> What this task involves
The entries that follow must be given again exactly, with no pictures kept.

Dataset entries:

******

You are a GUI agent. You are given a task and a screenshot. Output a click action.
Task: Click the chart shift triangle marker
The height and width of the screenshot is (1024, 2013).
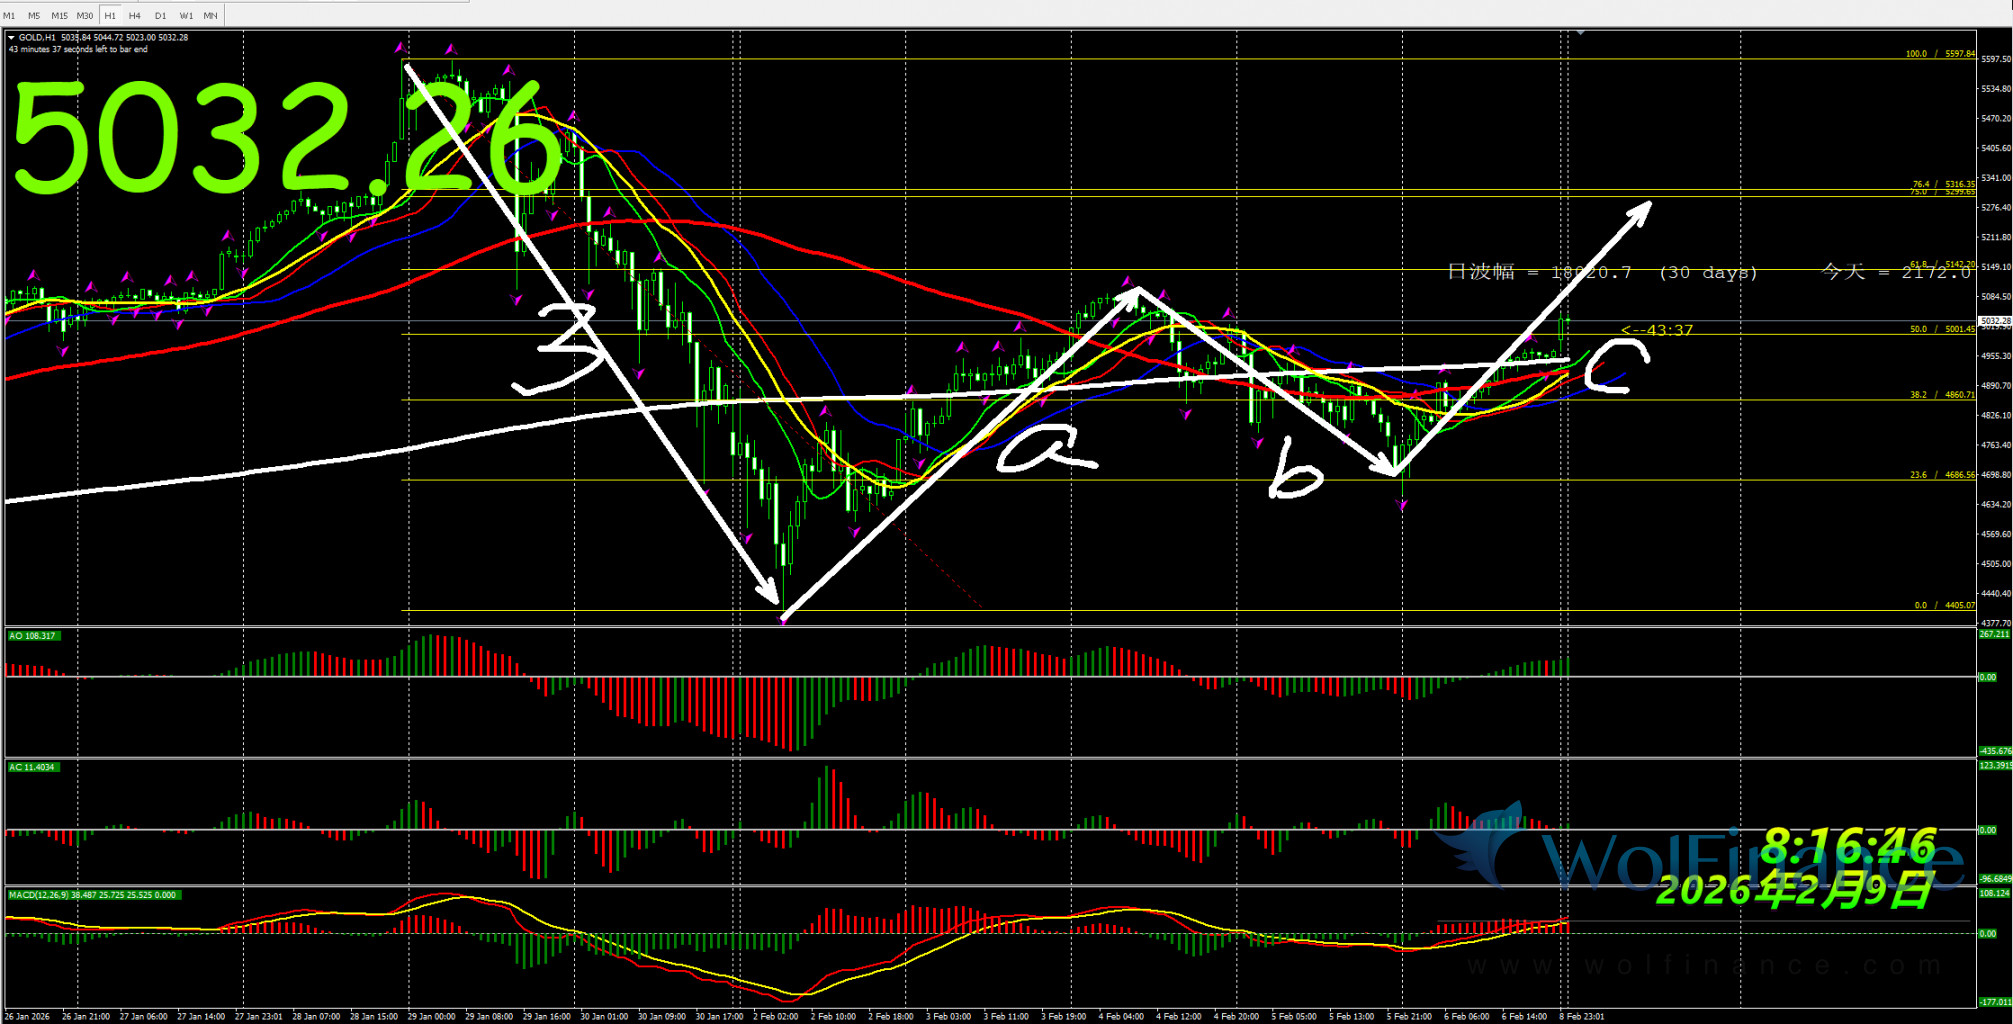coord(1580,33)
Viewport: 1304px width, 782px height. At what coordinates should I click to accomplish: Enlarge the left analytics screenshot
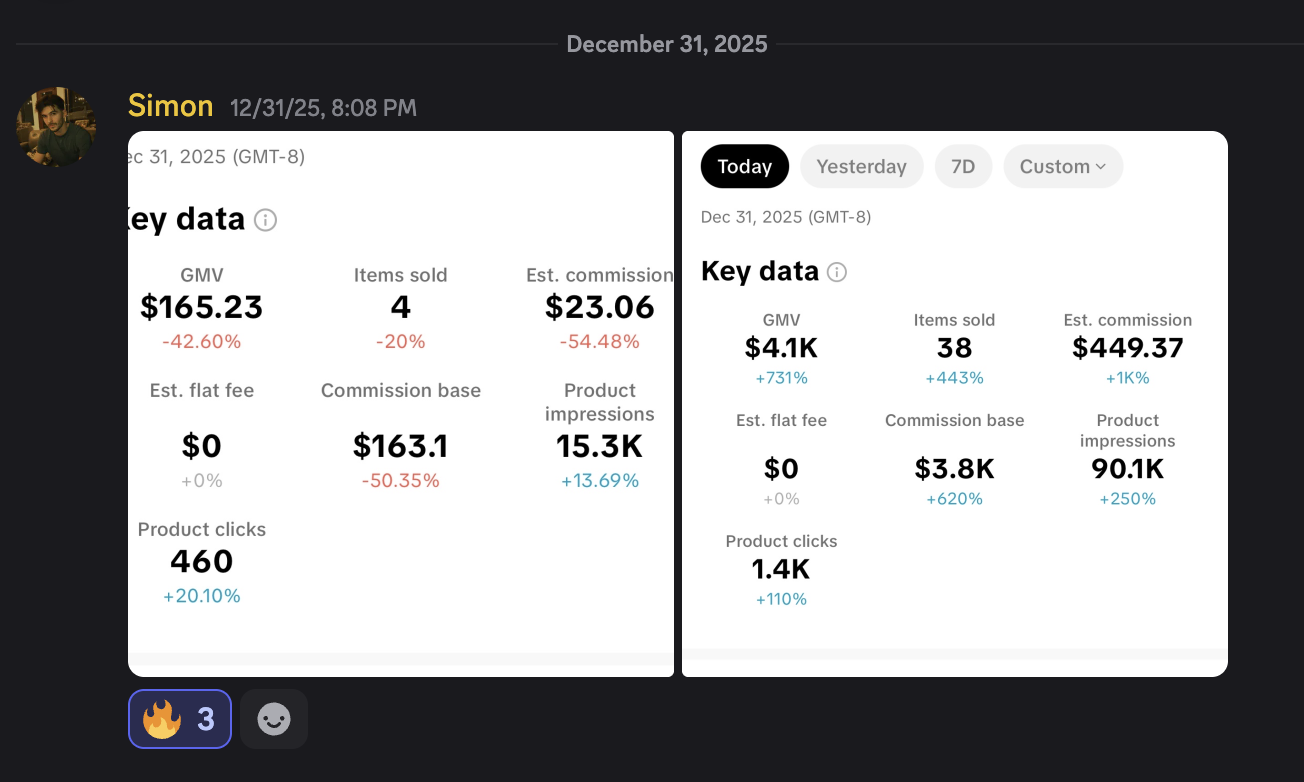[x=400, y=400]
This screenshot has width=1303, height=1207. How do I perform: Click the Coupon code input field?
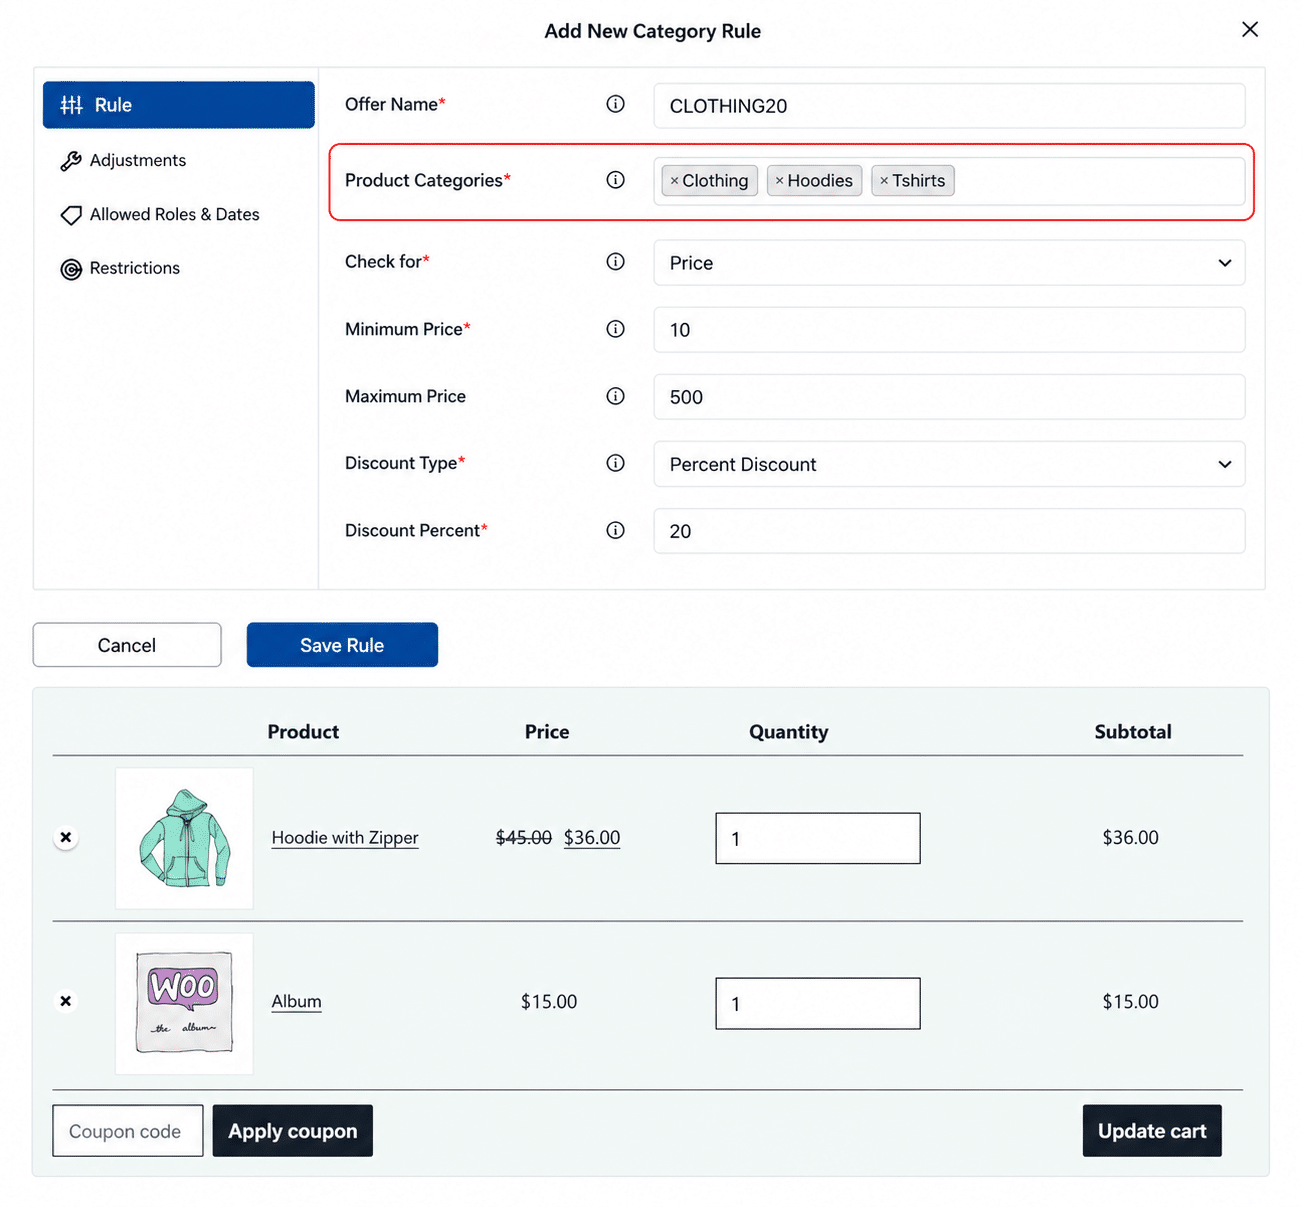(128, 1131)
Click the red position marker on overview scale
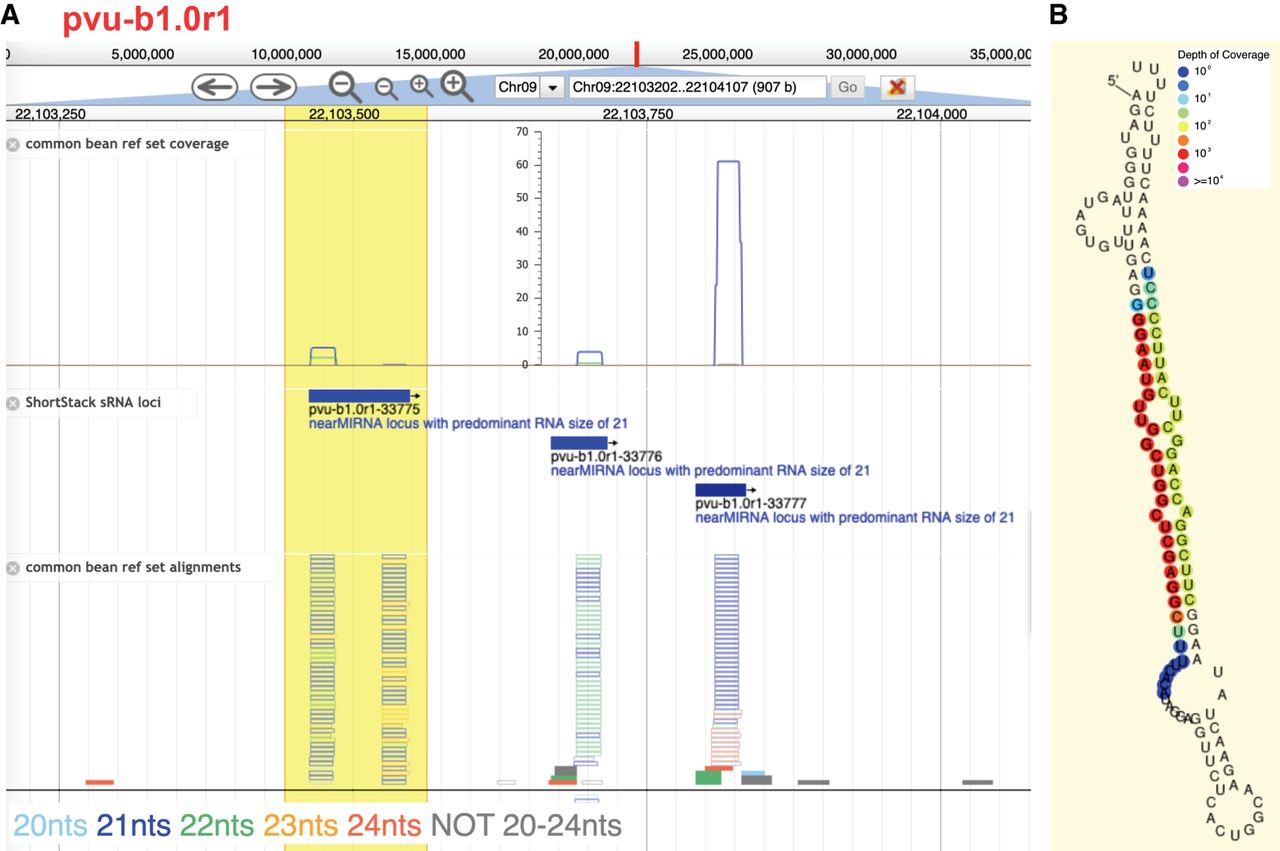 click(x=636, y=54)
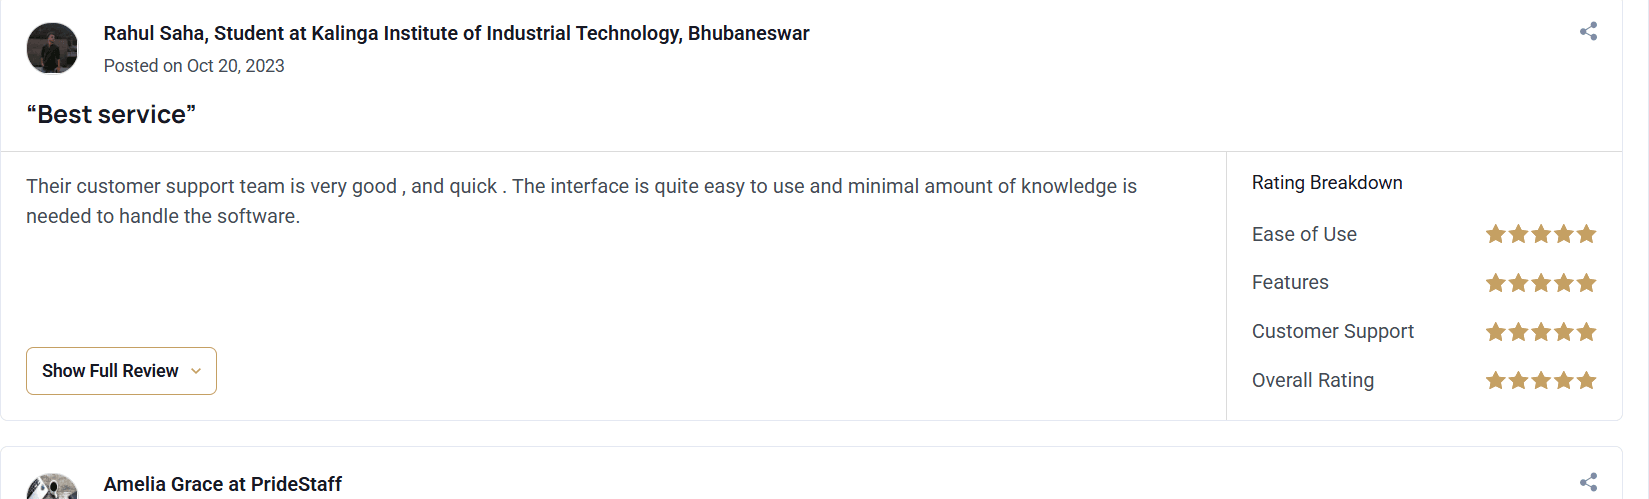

******

> Response
You are a GUI agent. You are given a task and a screenshot. Output a click action.
Task: Click the chart shift triangle marker
The height and width of the screenshot is (1024, 2013).
coord(1580,33)
Viewport: 1304px width, 782px height. At what coordinates should I click to accomplish: Enlarge the left analytics screenshot
[x=400, y=400]
This screenshot has width=1303, height=1207. How do I perform: Click the Coupon code input field?
(128, 1131)
Click the red position marker on overview scale
 click(x=636, y=54)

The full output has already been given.